Nu de aansprakelijkheid van de Holding als bestuurder van Retail niet is komen vast te staan, wordt niet toegekomen aan een eventuele persoonlijke aansprakelijkheid van [gedaagde sub 1] als indirect bestuurder van Retail op de voet van artikel 2:11 BW.
Slotsom
3.9.
Uit het vorenstaande volgt dat de vorderingen zullen worden afgewezen. [eiseres] zal als de in het ongelijk gestelde partij worden veroordeeld in de kosten van het geding, aan de zijde van [gedaagden] tot heden begroot op: € 600,- aan salaris advocaat (2 punten).
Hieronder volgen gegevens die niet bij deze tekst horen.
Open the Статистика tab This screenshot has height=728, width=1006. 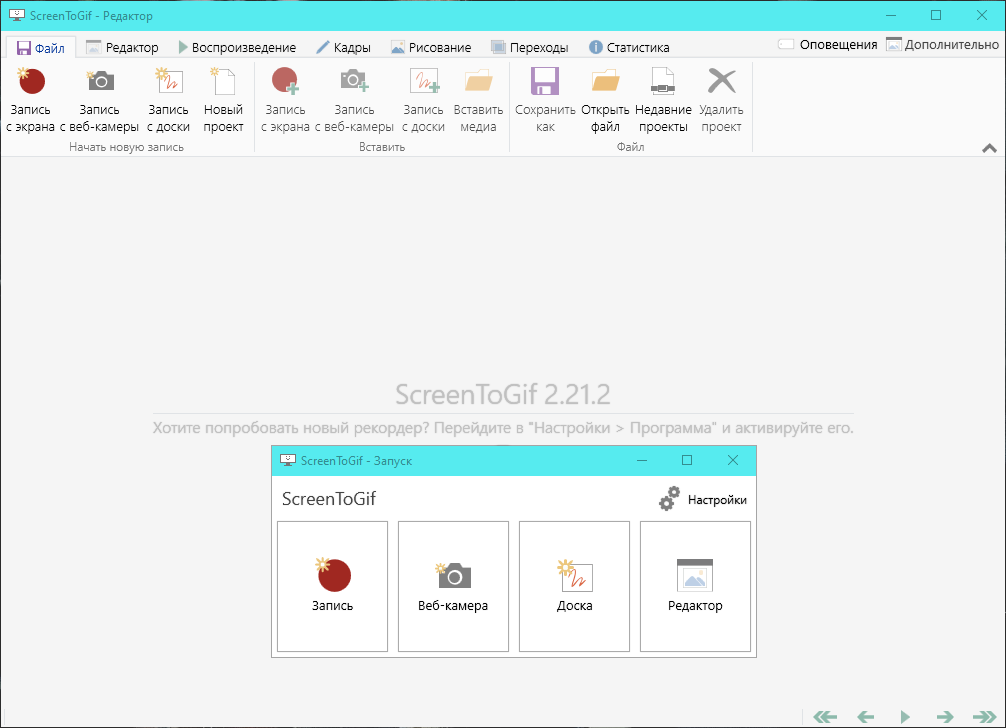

De nakosten worden begroot en zijn toewijsbaar op de wijze als bij de beslissing vermeld. Op de vordering daartoe van [gedaagden] zal de (na)kostenveroordeling uitvoerbaar bij voorraad worden verklaard.
BESLISSING
De kantonrechter:
I. wijst het gevorderde af;
II. veroordeelt [eiseres] in de kosten van het geding, aan de zijde van [gedaagden] tot op heden begroot op € 600,-, te vermeerderen met de wettelijke rente als bedoeld in artikel 6:119 BW vanaf veertien dagen na dit vonnis tot aan de dag van voldoening,
III. veroordeelt [eiseres] in de nakosten, begroot op een bedrag van € 120,-, te verhogen, onder de voorwaarde dat [eiseres] niet binnen veertien dagen na aanschrijving aan het vonnis heeft voldaan en betekening van het vonnis heeft plaatsgevonden, met een bedrag van € 68,- en de kosten van de betekening van het vonnis, te vermeerderen met de wettelijke rente als bedoeld in artikel 6:119 BW vanaf veertien dagen na dit vonnis tot aan de dag van voldoening,
IV. verklaart de (na)kostenveroordeling uitvoerbaar bij voorraad.
Aldus gewezen door mr. P.J. van Eekeren, kantonrechter, bijgestaan door mr. C.L. de Rijke, griffier, en uitgesproken ter openbare terechtzitting van 21 juni 2019.